As a young person, I had high arches, narrow feet and bony heels. New shoes always rubbed my heels and sandshoes ( sneakers) always bothered me. In the good old days, they came without all the modern cushioning around the heels. By the time, those shoes were comfortable, they were too small for me.
I think I am one of the few women born without an NSC (new shoe chromosone) because I have never been interested in footwear. Once when I was shoe shopping with my two daughters and displaying little enthusiasm for the task, one said to the other, ‘Maybe we were adopted.” She had a point. On the positive side, I don’t spend a lot of money on shoes. A good pair lasts me until it falls apart.

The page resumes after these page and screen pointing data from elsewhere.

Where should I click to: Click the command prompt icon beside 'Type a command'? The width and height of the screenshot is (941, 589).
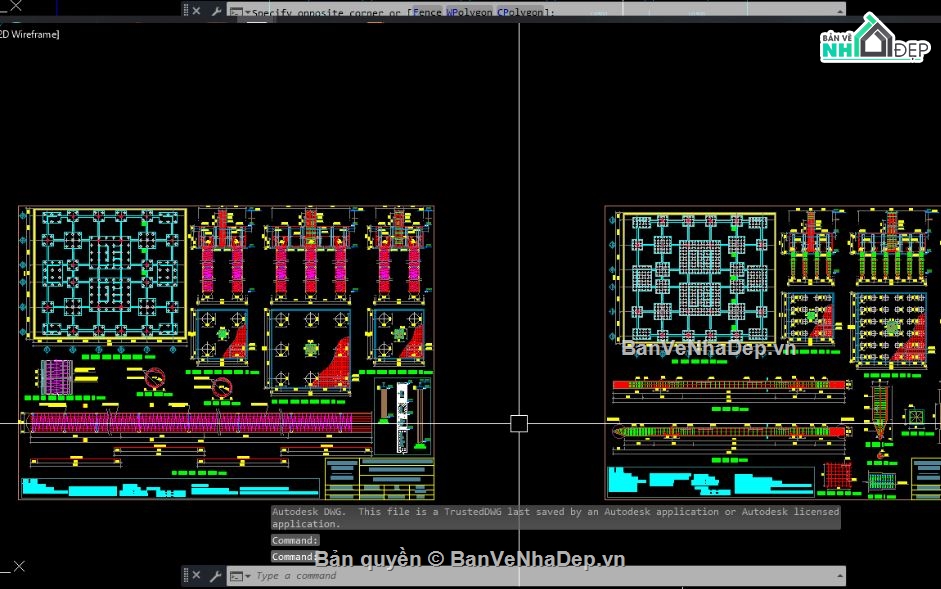click(234, 576)
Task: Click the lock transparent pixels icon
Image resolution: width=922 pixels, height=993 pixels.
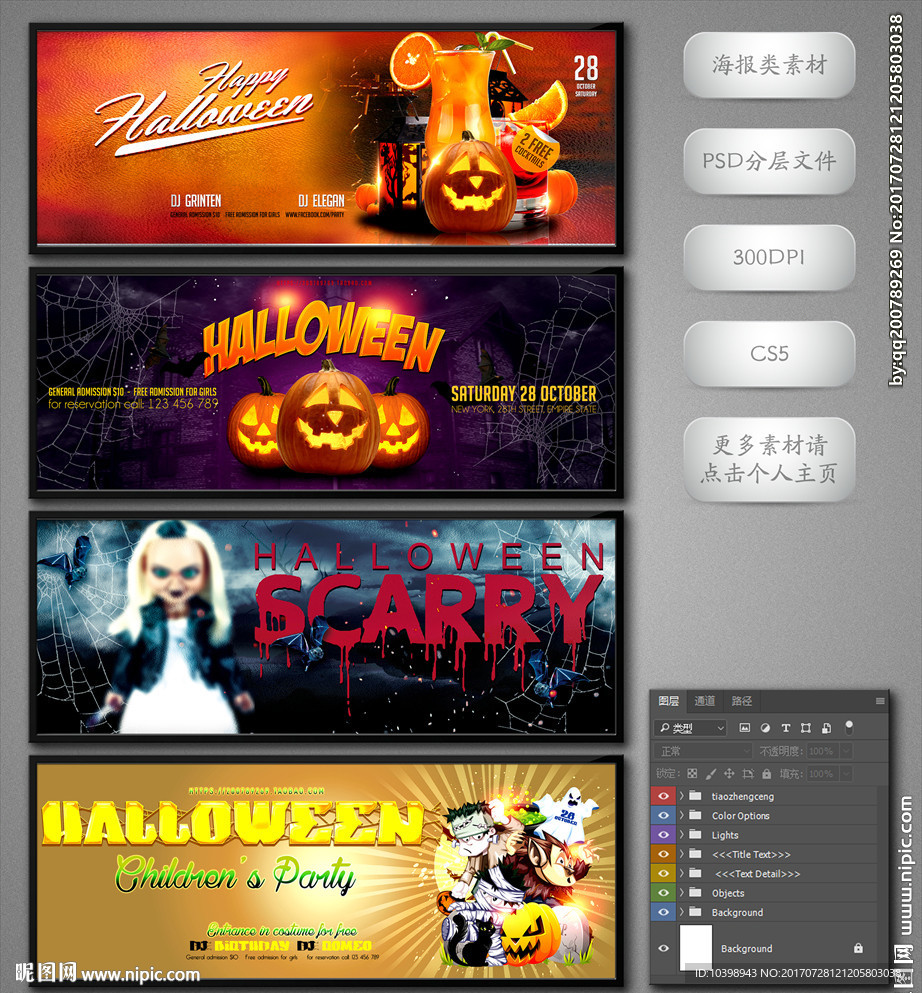Action: (x=692, y=774)
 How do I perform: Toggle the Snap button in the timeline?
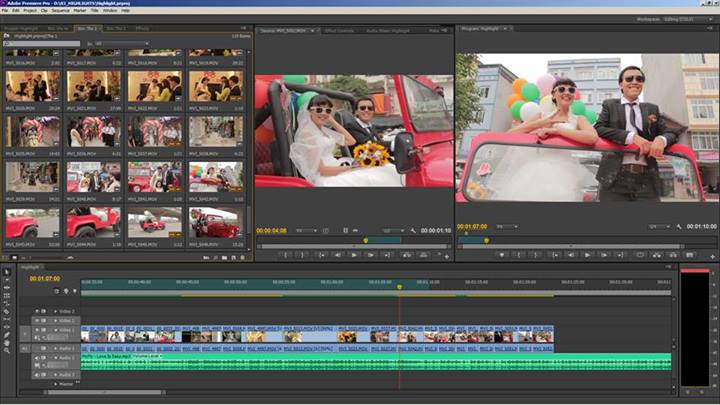[x=57, y=291]
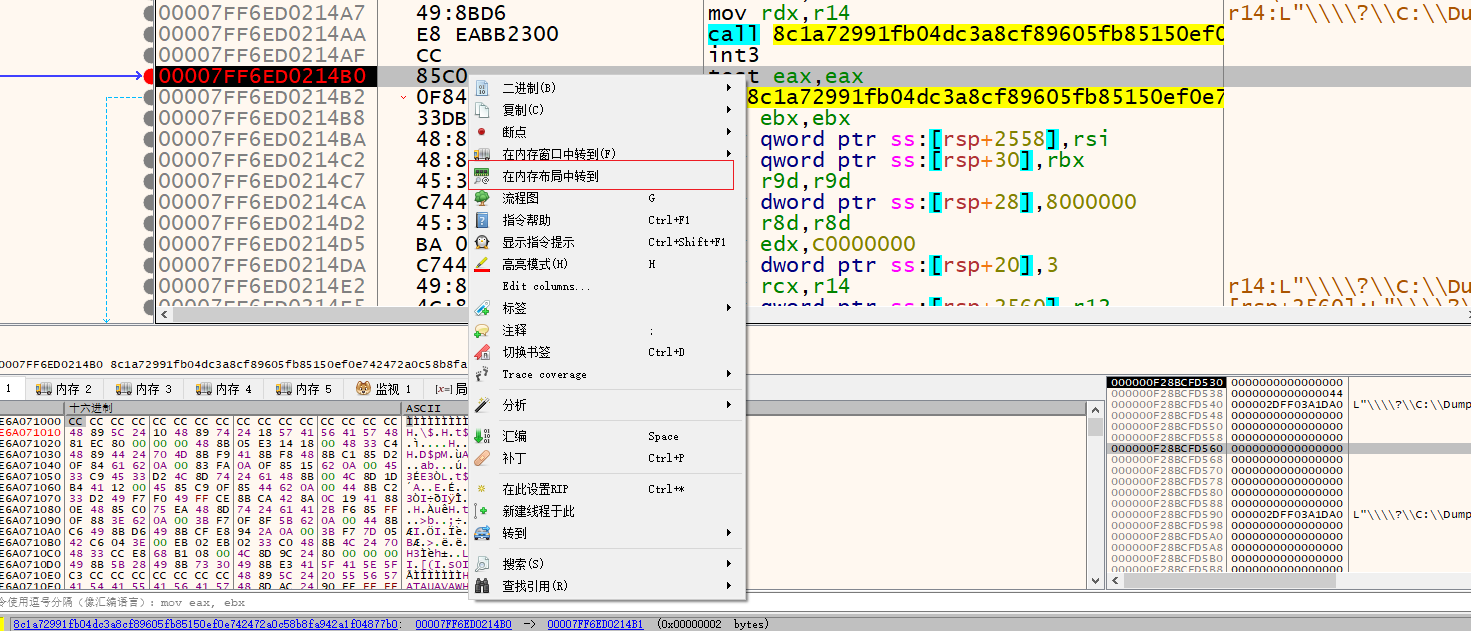Click the patch (补丁) bandage icon

pos(482,458)
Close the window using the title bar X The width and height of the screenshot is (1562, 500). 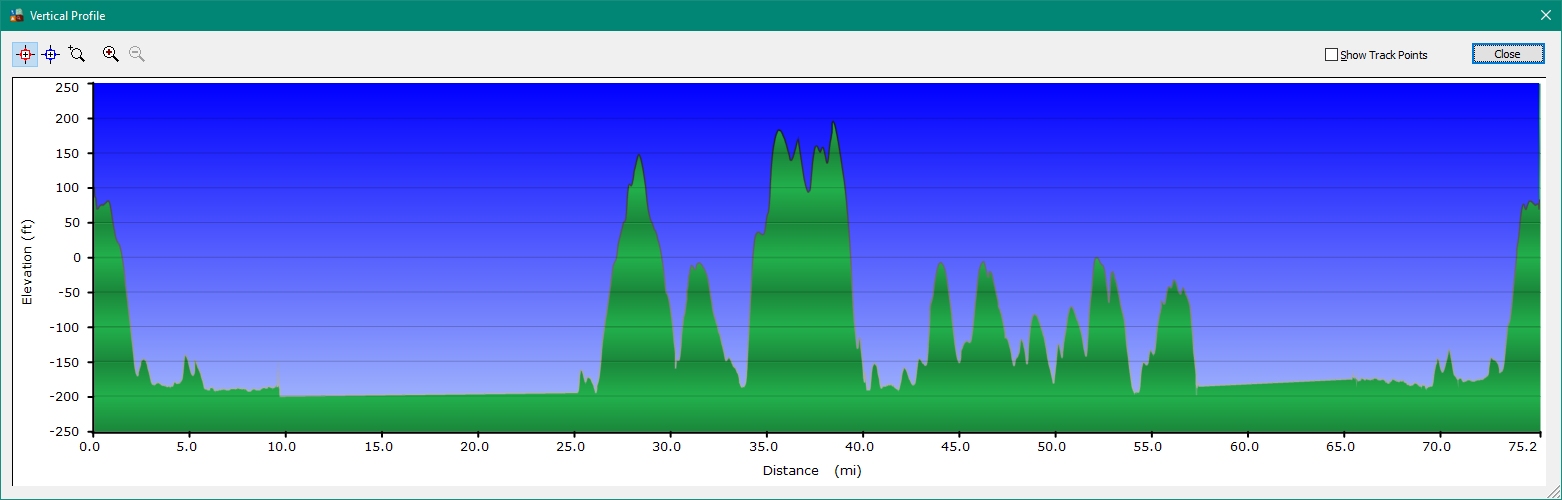[x=1545, y=15]
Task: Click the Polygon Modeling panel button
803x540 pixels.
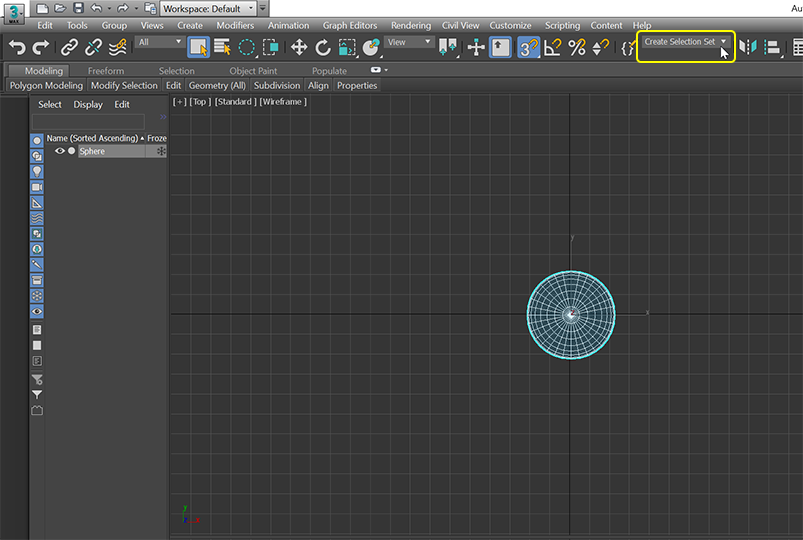Action: pos(46,86)
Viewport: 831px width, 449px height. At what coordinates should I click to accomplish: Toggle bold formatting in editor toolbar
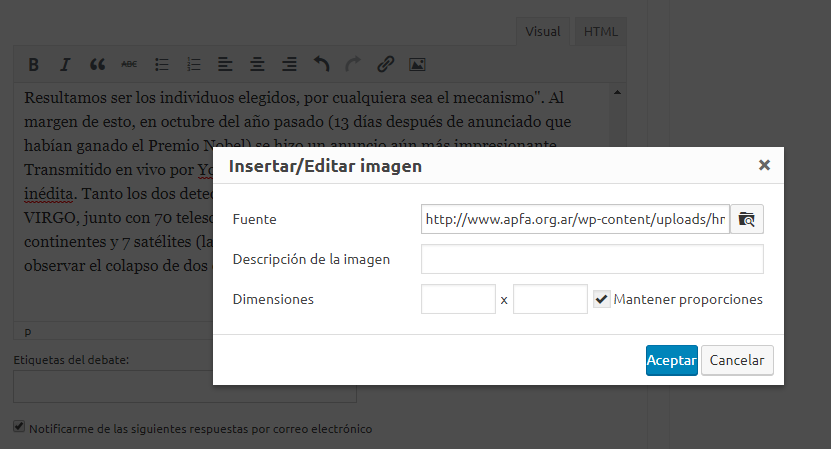pyautogui.click(x=33, y=65)
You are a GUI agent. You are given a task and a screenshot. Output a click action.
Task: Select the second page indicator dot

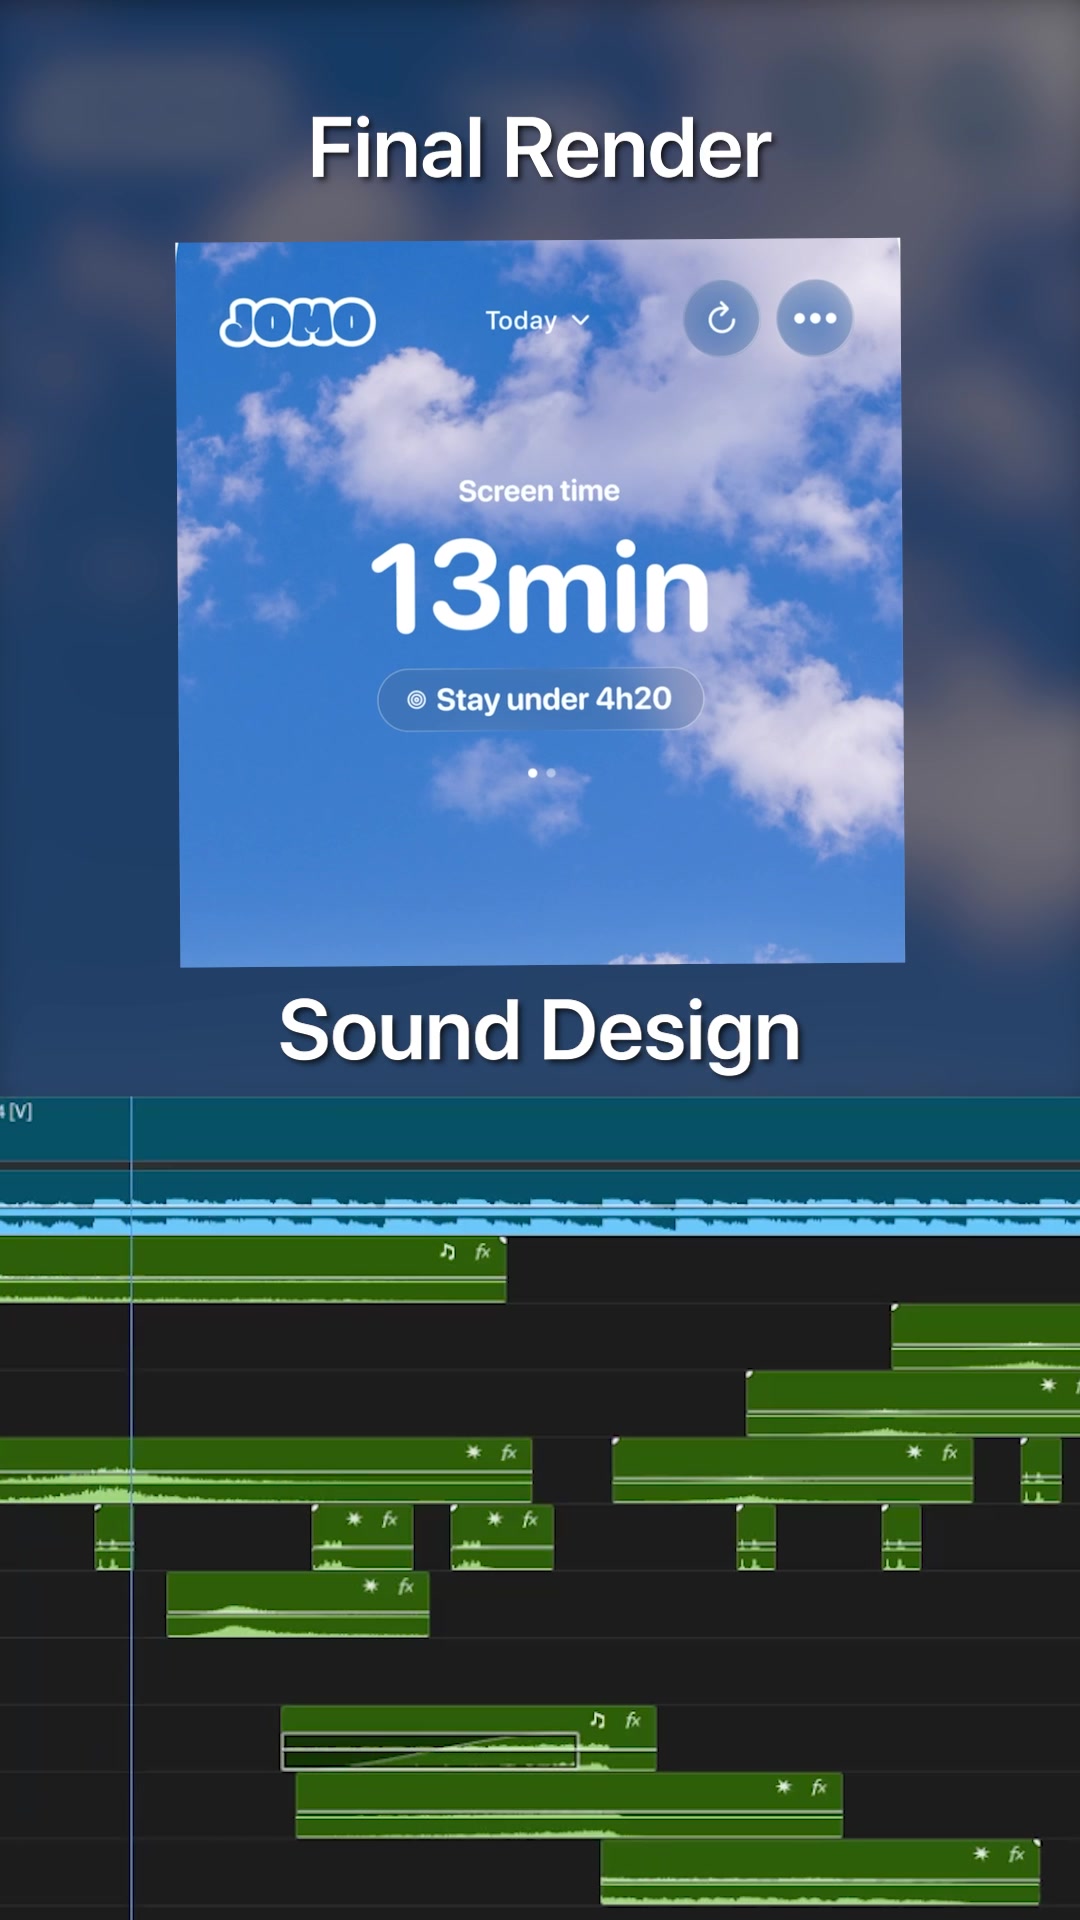point(551,773)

The uniform at boarding school meant that I always had a pair of black lace ups, white laceups (ugh) and Roman sandals. My favourite shoes as a teen were a pair of dark green Mary Janes. The strap meant they stayed on my feet. Much to my chagrin, all slipons simply slipped off.When I left school, I needed a new wardrobe. Among other things, I bought a grey pencil skirt and a pair of black shoes with heels. Now these were not high but they felt strangely high. I practised wearing this sophisticated outfit by walking up and down our front path much to the amusement of my parents who watched from the living room windows.
I have never liked wearing high heels. I understand they are sexy and make your legs look long but I have always had quite long legs and in my youth, they were well-shaped from walking up and down Wellington hills. My problem is that I am unwilling to be uncomfortable for the sake of fashion and besides, I fall over too easily. Heels make it easier to topple. And my feet have tipped me over many times.
My right foot looks weird because I fell down some steps at Hampton Castle and the sprain was misdiagnosed. I had been waking on it for a week before I was told my ankle was broken not sprained. Add to that a case of plantar fasciitis and you get one misshapen foot. Anyone in health care who looks at it asks me what on earth I did to the poor appendage. I consider that in fact, it let me down in more ways than one.